I am interested in eventually becoming a committer (and I have
submitted my Apache ICLA) but I don't want to rush/force the process
or anything.
I was just wondering if there is a more lightweight approach in
between non-committer and committer that restricts rights to just
branches. Or even something like a committer creates the branch and
then grants commit access for just this one private branch to a
non-committer. It sounds like Subversion's per-directory
authorization controls could indeed support this use case but maybe
this is not typically done.
Mike
Erik Hatcher wrote:
You'd still have to be voted in as a committer, but privileges could
certainly be partitioned easily to just branches if we wanted to make it
so narrowly constrained.
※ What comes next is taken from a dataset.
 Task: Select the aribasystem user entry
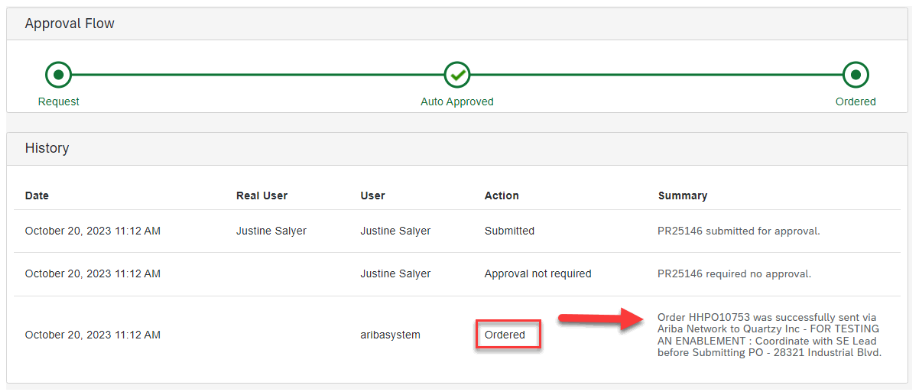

And you'd be subject to the Apache CLA
paperwork too.
I think you've (*grin*) the level of contribution that calling for a
vote for your committership is in order anyway.
Erik
On Nov 2, 2006, at 11:30 AM, Michael McCandless wrote:
Hi,
Is it possible to allow non-committers (= me!) to commit only to
branches in Subversion? Is such a thing even feasible, or ever done
in other projects?
I'm just asking because for something like the lockless commits patch
it would be very helpful as I iterate with people (thanks Yonik!) who
have reviewed it to be able to just commit my changes to a dedicated
"private" branch and this way they can then just "svn up" or
use "svn diff" to see only the diffs between my first patch &
the fixes, etc.
It would also have been helpful in the original development to have
source control fallback as I was building out the first patch. It
always makes me nervous accumulating long-living mods outside of
source control in the first place. Better to commit often.
It's obviously feasible to just keep re-submitting entire patches with
each iteration but it sure would be nice to be able to use svn instead!